Cascade Reward Sampling for Efficient Decoding-Time Alignment
Bolian Li, Yifan Wang, Anamika Lochab, Ananth Grama, Ruqi Zhang
TL;DR
Decoding-time alignment can be efficient but suffers from wasted computation and excessive reward evaluations. CARDS introduces segment-level rejection sampling guided by an uncertainty-based segmentation, which splits generation into semantically complete pieces and evaluates rewards at the segment level, reducing computations while preserving alignment quality. The method is supported by analysis showing RM accuracy on complete segments and strong correlation between segment-level and full-length rewards, enabling efficient sampling of high-reward prefixes. Empirical results across safety, usefulness, and general utility benchmarks show CARDS achieves ~70% faster decoding and wins on multiple evaluation metrics, demonstrating robust improvements and broad applicability.
Abstract
Aligning large language models (LLMs) with human preferences is essential for their applications. Recently, decoding-time alignment has emerged as an effective plug-and-play technique that avoids fine-tuning model parameters. This approach retains the general utility of pretrained LLMs but often suffers from significant inefficiencies during decoding, primarily due to wasted token generation and excessive reward evaluations.
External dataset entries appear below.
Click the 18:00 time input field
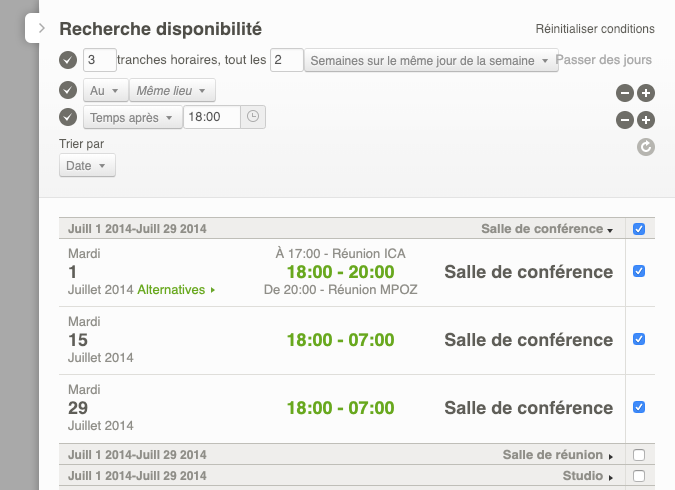Image resolution: width=675 pixels, height=490 pixels. (x=211, y=117)
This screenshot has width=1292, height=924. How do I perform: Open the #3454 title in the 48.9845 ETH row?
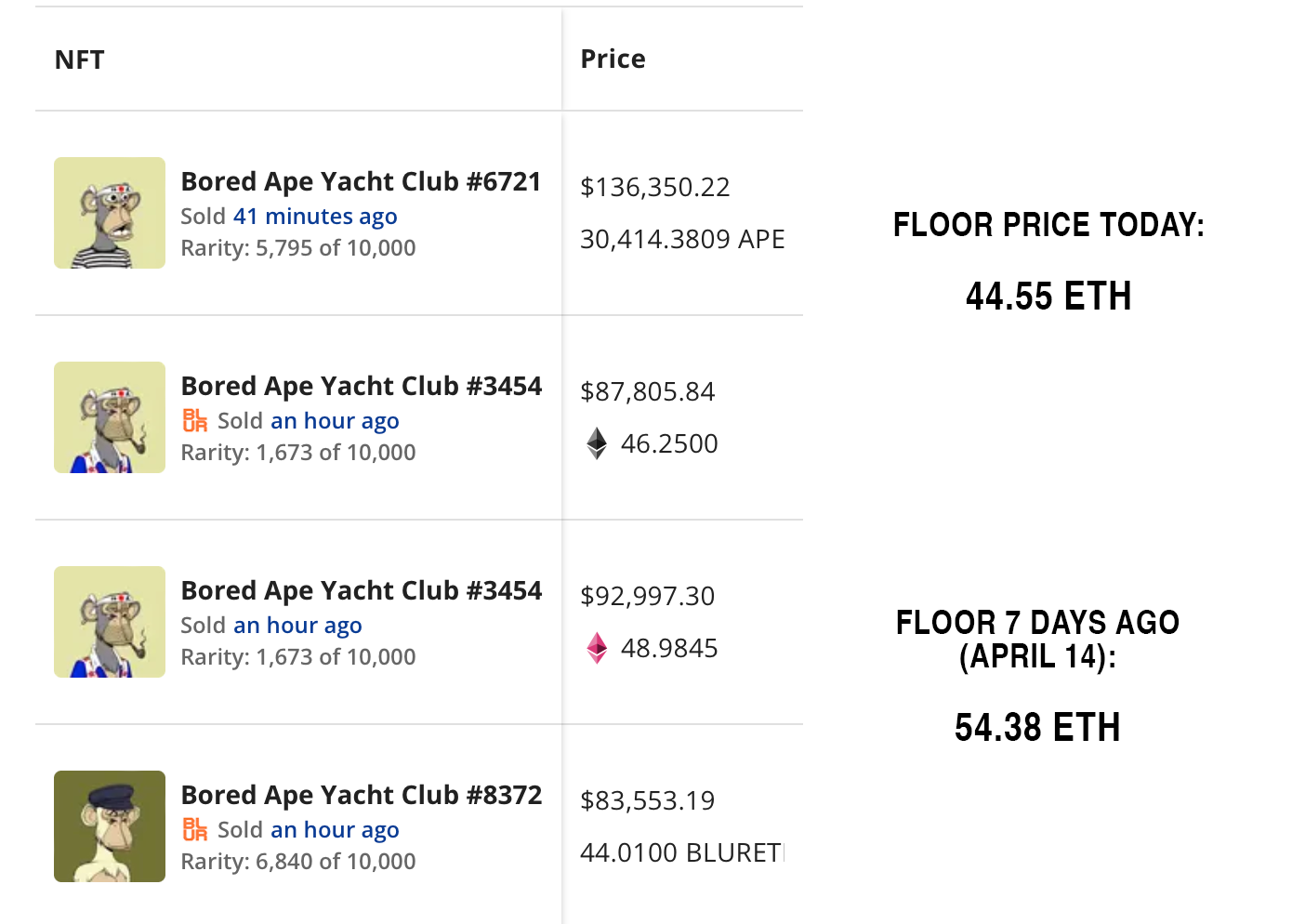[361, 590]
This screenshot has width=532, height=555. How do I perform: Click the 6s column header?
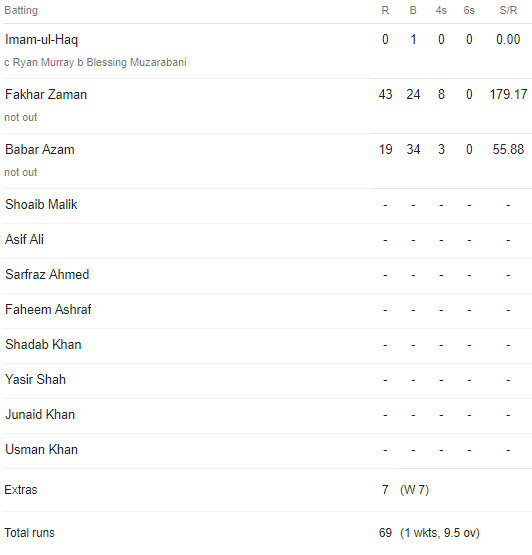469,10
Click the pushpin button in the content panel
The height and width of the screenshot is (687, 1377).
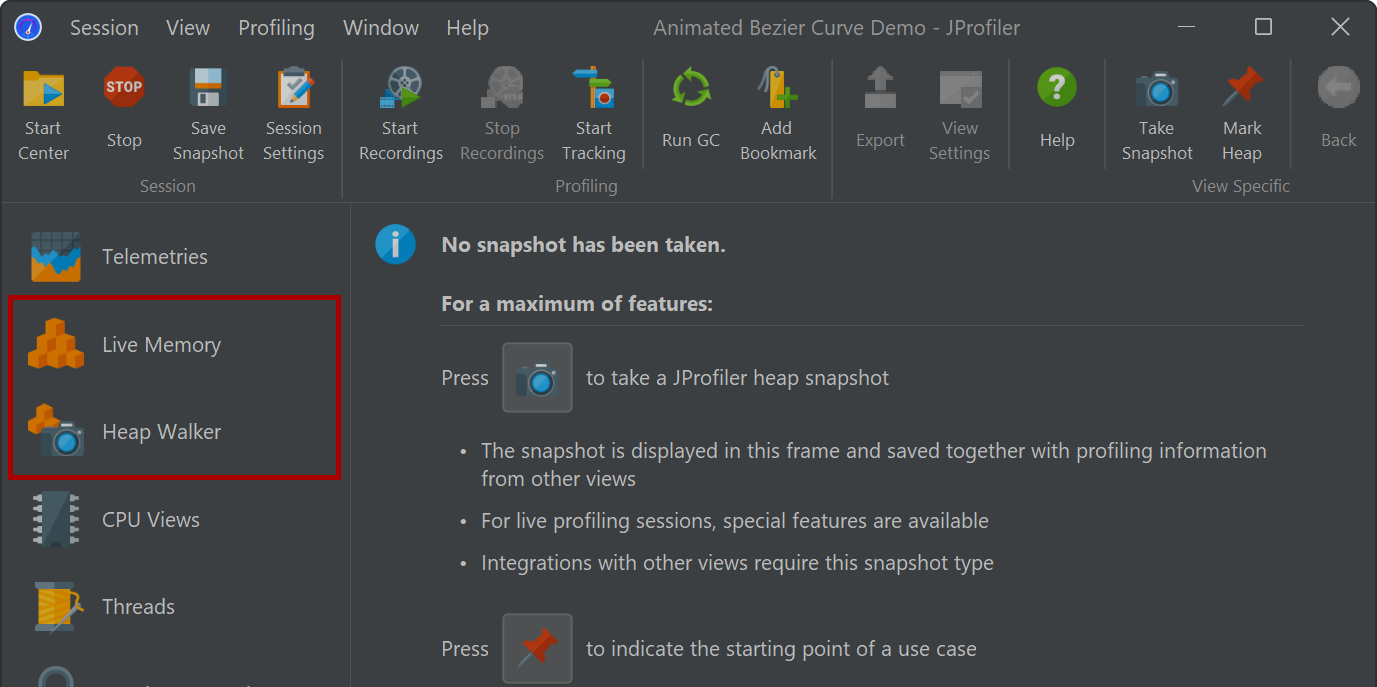[x=537, y=649]
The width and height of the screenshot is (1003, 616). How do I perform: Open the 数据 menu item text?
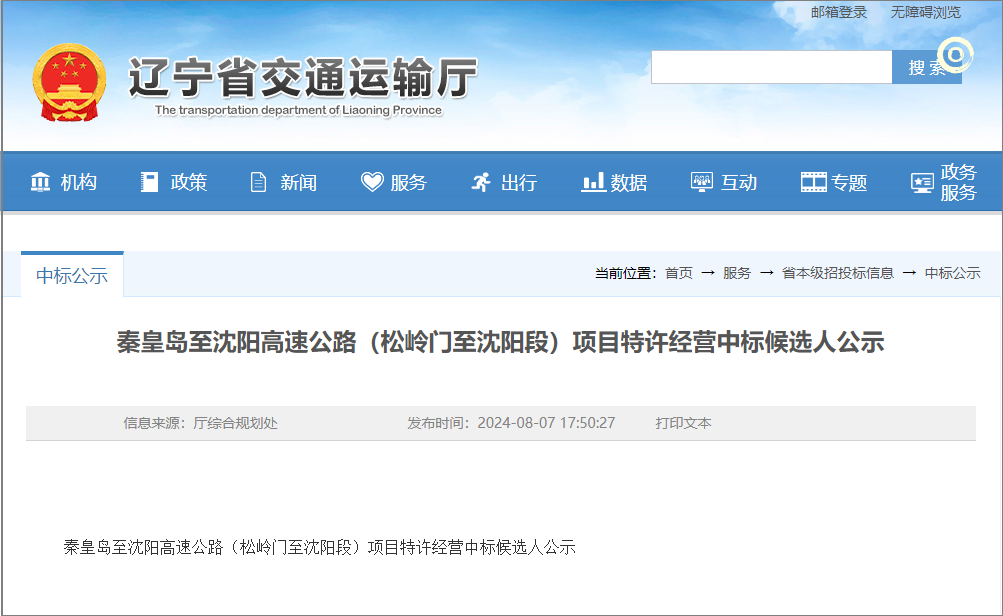pos(629,182)
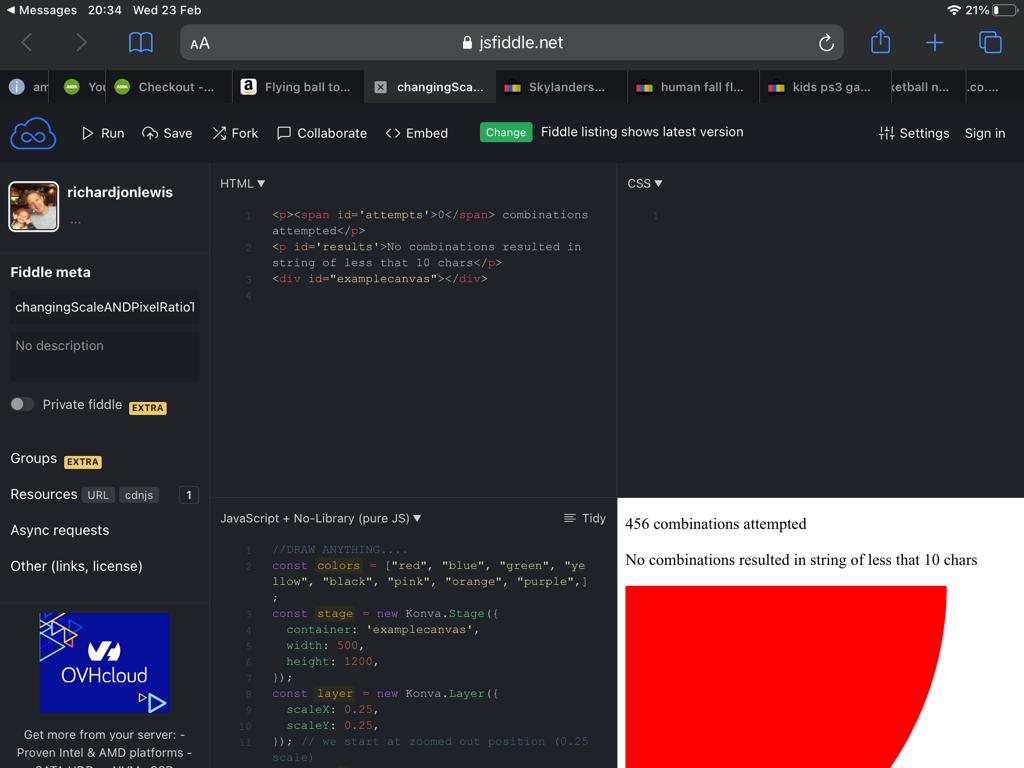Viewport: 1024px width, 768px height.
Task: Open the CSS panel dropdown
Action: coord(644,183)
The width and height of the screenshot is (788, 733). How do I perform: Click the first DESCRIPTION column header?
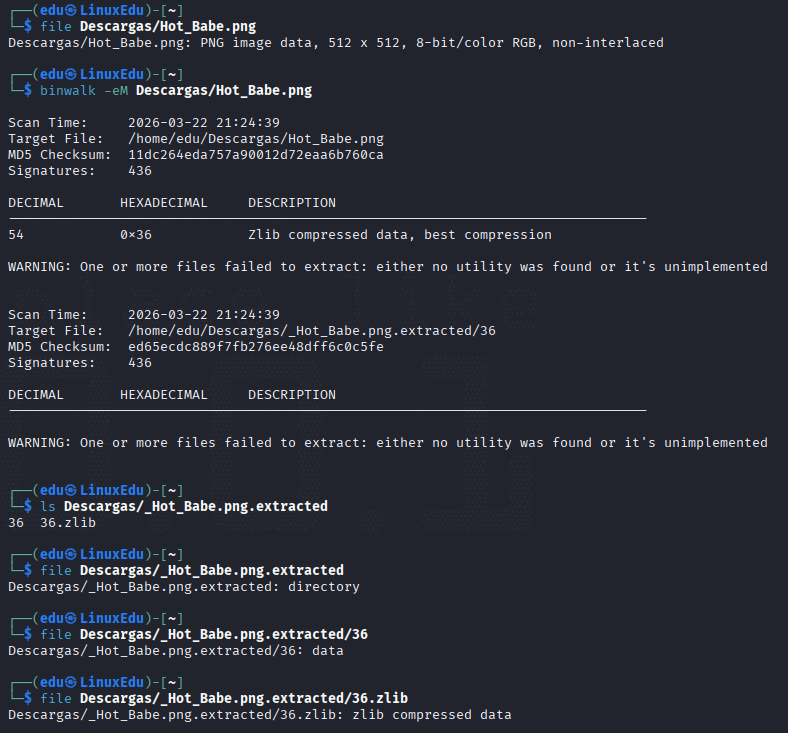click(292, 202)

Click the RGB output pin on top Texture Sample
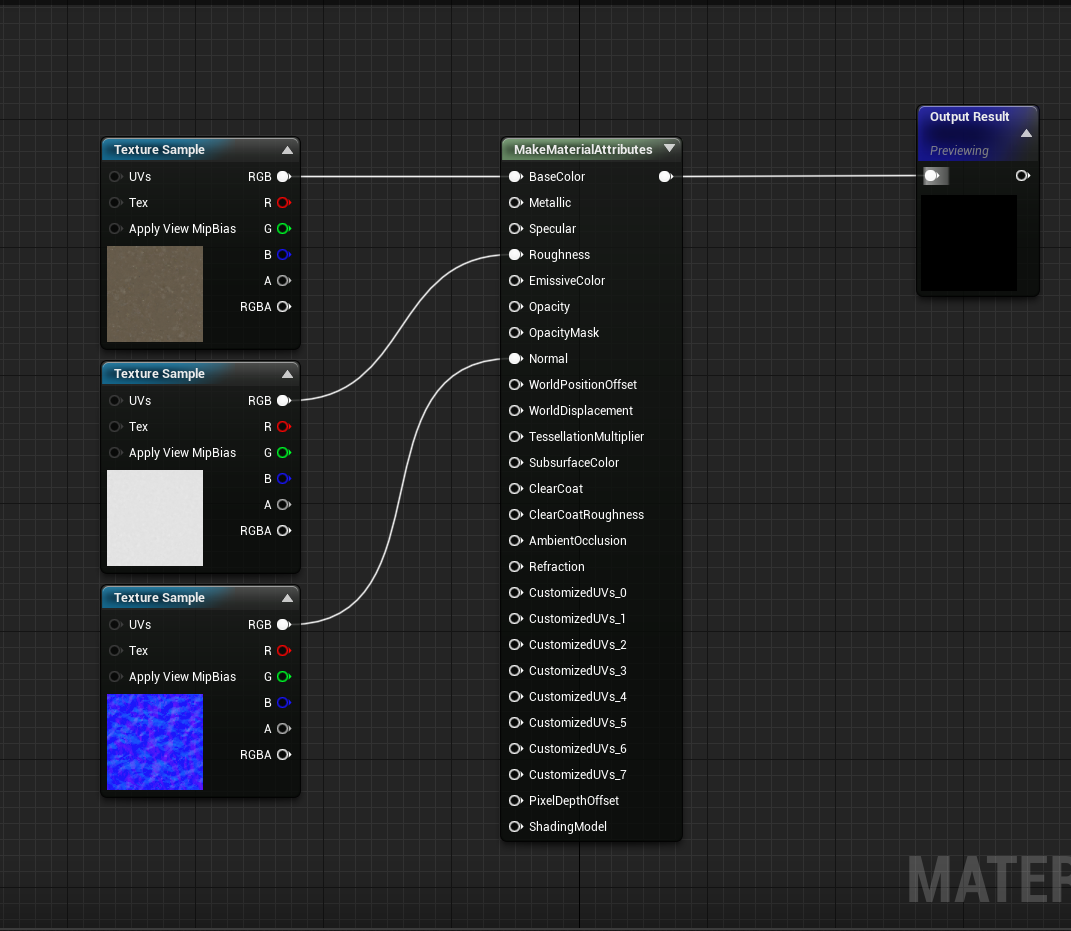[283, 176]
To address these challenges, we introduce Cascade Reward Sampling (CARDS) to resolve both efficiency bottlenecks in decoding-time alignment. Specifically, we develop a segment-level rejection sampling algorithm that minimizes redundant computations of both LLMs and reward models (RMs). Central to CARDS is an uncertainty-based segmentation mechanism, which ensures the accuracy of RMs evaluations on incomplete segments. Furthermore, we provide a detailed analysis of reward scores on segments to elucidate the improved alignment performance. Experimental results demonstrate that CARDS significantly improves decoding efficiency, alignment quality, and general utility compared to existing decoding-time alignment methods, achieving approximately a 70% reduction in decoding time and over 90% win-ties in utility and safety benchmarks.